Proclaimer Blog
Anatomy of a sermon: Day 2
Day 2 I get working on the text. This is when my piece of paper is transformed from a blank sheet, to a colourful working board. I use different colours for different ideas – nothing as spectacular as a colour scheme, but when I look back at a sheet, I like to be able to see whole ideas separate from other whole ideas.
I start – or at least I try to – without help. This is the day when I start working on the text in detail. How do ideas flow? How do conjunctions work? Why is something said the way it is? Why is this word used? How do the various components of the text hang together – all those questions you would expect. And I let each of those amend and check my big idea.

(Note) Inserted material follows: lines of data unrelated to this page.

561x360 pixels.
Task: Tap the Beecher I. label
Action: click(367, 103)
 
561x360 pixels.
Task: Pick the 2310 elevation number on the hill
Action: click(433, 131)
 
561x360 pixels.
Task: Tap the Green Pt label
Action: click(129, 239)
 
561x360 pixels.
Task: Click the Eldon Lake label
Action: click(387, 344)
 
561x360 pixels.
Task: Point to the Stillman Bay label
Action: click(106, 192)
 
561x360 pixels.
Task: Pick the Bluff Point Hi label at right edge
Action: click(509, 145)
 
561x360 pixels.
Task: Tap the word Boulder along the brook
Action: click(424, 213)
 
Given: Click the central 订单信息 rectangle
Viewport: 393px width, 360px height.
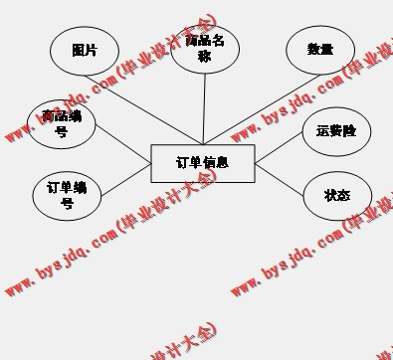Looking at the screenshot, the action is pos(202,163).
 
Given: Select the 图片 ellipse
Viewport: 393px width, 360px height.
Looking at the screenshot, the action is pos(85,50).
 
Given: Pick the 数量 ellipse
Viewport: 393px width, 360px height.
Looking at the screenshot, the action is pos(319,50).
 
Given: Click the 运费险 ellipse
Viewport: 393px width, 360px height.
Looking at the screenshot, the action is pos(335,131).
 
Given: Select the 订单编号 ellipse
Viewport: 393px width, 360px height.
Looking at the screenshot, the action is pos(67,194).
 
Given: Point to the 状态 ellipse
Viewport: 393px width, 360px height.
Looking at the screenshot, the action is pos(337,195).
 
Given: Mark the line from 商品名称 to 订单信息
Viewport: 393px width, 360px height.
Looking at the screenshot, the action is pos(204,109).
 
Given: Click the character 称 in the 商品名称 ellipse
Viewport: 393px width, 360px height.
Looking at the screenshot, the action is pos(205,58).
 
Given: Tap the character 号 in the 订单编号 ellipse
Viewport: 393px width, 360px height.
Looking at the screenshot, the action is pos(67,204).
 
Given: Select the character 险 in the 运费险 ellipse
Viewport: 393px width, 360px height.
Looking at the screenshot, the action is pos(350,131).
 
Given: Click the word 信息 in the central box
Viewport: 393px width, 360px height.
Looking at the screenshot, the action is pos(216,162).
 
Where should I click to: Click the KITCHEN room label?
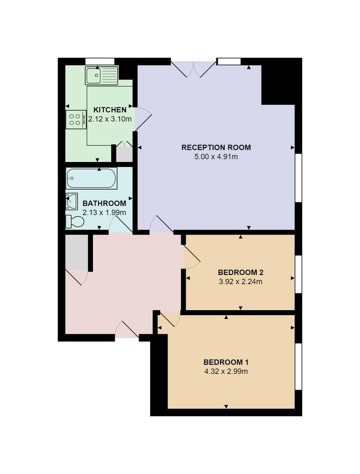tap(110, 110)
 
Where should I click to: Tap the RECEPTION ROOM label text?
tap(216, 148)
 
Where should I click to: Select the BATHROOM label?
tap(104, 203)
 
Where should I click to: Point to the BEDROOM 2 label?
tap(240, 272)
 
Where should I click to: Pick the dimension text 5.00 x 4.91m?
tap(216, 157)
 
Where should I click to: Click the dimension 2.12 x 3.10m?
tap(110, 119)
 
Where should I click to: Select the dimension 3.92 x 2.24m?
tap(240, 281)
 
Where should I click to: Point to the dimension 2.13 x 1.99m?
tap(104, 212)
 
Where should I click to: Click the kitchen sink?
tap(101, 75)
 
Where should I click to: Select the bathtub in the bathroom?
tap(91, 178)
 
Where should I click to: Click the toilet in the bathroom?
tap(74, 222)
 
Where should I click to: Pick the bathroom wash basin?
tap(72, 201)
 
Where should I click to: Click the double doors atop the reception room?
tap(194, 69)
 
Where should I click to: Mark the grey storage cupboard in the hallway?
tap(76, 252)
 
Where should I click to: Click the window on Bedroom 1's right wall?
tap(299, 366)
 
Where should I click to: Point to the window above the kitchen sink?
tap(100, 61)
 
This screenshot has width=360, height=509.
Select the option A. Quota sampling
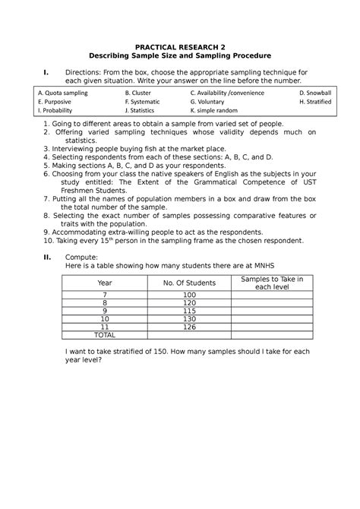(x=63, y=93)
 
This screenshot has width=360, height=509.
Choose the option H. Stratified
(x=316, y=102)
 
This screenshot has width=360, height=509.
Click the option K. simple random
(x=218, y=111)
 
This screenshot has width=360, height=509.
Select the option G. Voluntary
(x=213, y=102)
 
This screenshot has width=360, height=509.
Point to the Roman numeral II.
(x=48, y=256)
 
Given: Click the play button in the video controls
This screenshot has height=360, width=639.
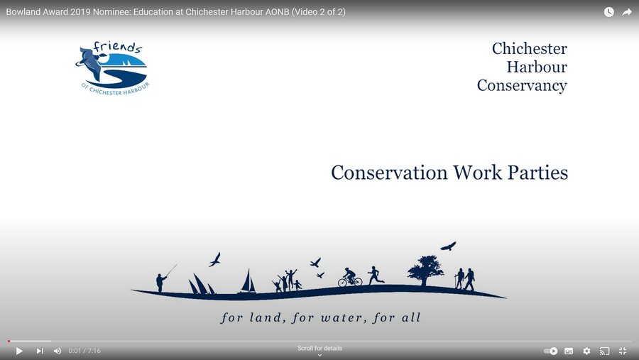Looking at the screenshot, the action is click(19, 351).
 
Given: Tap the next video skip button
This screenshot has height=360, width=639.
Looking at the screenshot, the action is click(40, 351).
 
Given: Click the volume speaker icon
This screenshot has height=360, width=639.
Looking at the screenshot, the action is click(58, 351).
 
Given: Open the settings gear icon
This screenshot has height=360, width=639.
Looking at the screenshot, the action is click(586, 351).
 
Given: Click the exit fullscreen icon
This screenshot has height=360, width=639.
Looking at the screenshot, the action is click(623, 351).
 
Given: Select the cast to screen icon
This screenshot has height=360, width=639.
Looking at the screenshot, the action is click(605, 351).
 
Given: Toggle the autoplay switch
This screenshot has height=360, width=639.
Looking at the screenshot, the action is click(550, 351).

If I get stuck, I try to wrestle with it a bit. If I’m still stuck, I get help. I’m not afraid to do that, my temptation is always to do it too early. I avoid books of sermons or devotional commentaries (too many other people have already heard John Stott’s sermons!). So Tyndale over BST, Pillar over Focus. This isn’t the stage for those kinds of commentaries.
By the end of Day 2 I want to know how the passage works and have both an amended big idea and have begun to ask the question – what’s the passage here for, i.e. original intent. That – inevitably – gets me thinking about my own heart and my own congregation. I don’t want to banish those thoughts completely – they need to start. But neither do I want those to take over just yet.